Vast majority of electricity generated like this:

• chemical bonds are rearranged (burned), or nuclear bonds are rearranged (nuclear reactor) to generate heat
• heat is used to boil water and generate steam
• ...to drive an electric generator

• chemical bonds are rearranged to generate heat
• to generate heat
• heat is used to expand a gas; push a piston

• combustion (heat): coal/natural gas

Heat is *not* an intermediate stage with a minority of industrial processes:

• Photovoltaic panels
• electric motors use DC

What about trains? nuclear submarines? electric vehicles? the human body?]

It turns out that there are fundamental limits to how much energy can be converted from heat energy to mechanical energy (work).

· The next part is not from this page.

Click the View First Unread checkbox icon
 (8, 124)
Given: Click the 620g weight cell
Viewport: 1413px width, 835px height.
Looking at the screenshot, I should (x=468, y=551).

### Changing heat $\Leftrightarrow$ work

The heat engine is a useful abstraction consisting of...

• a system,
• that does mechanical work,
• can exchange heat with constant temperature heat reservoirs.

In what sense is a gasoline engine a "heat engine"?

The simplest possible heat engine (shown schematically as a machine by the M) on the left has work done on it, and converts all the work to heat, which is dumped into a heat reservoir.

The process on the right involves a machine which absorbs heat and converts it completely into work. Such a heat engine...

• is not prohibited by the laws of mechanics,
• is not prohibited by the first law (conservation of energy),
• but has never been found to exist, and
• turns out to be prohibited by the second law of thermodynamics.

A more realistic heat engine that converts some of the heat it absorbs to work can be depicted as shown here. It absorbs heat from one reservoir at $T_2$, performs an amount of work $W$, and dumps (rejects) heat to a reservoir at a different temperature $T_1$, where $T_2 > T_1$.

The fraction of the input energy (only heat $Q_2$) that is converted $\to$ work $$\eta = \frac{W}{Q_2}.$$ This is called 'efficiency' and $\eta$ is pronounced 'eta'.

Using the first law, for a system that makes a complete cycle, $$\Delta U = 0 = Q_1 + Q_2 - W.$$

So the efficiency can also be written... $$\eta = \frac{Q_1+Q_2}{Q_2} = 1+\frac{Q_1}{Q_2}=1-\frac{|Q_1|}{|Q_2|}.$$ ...remember that the heats entering the system are $Q_2 > 0$, but $Q_1 < 0$.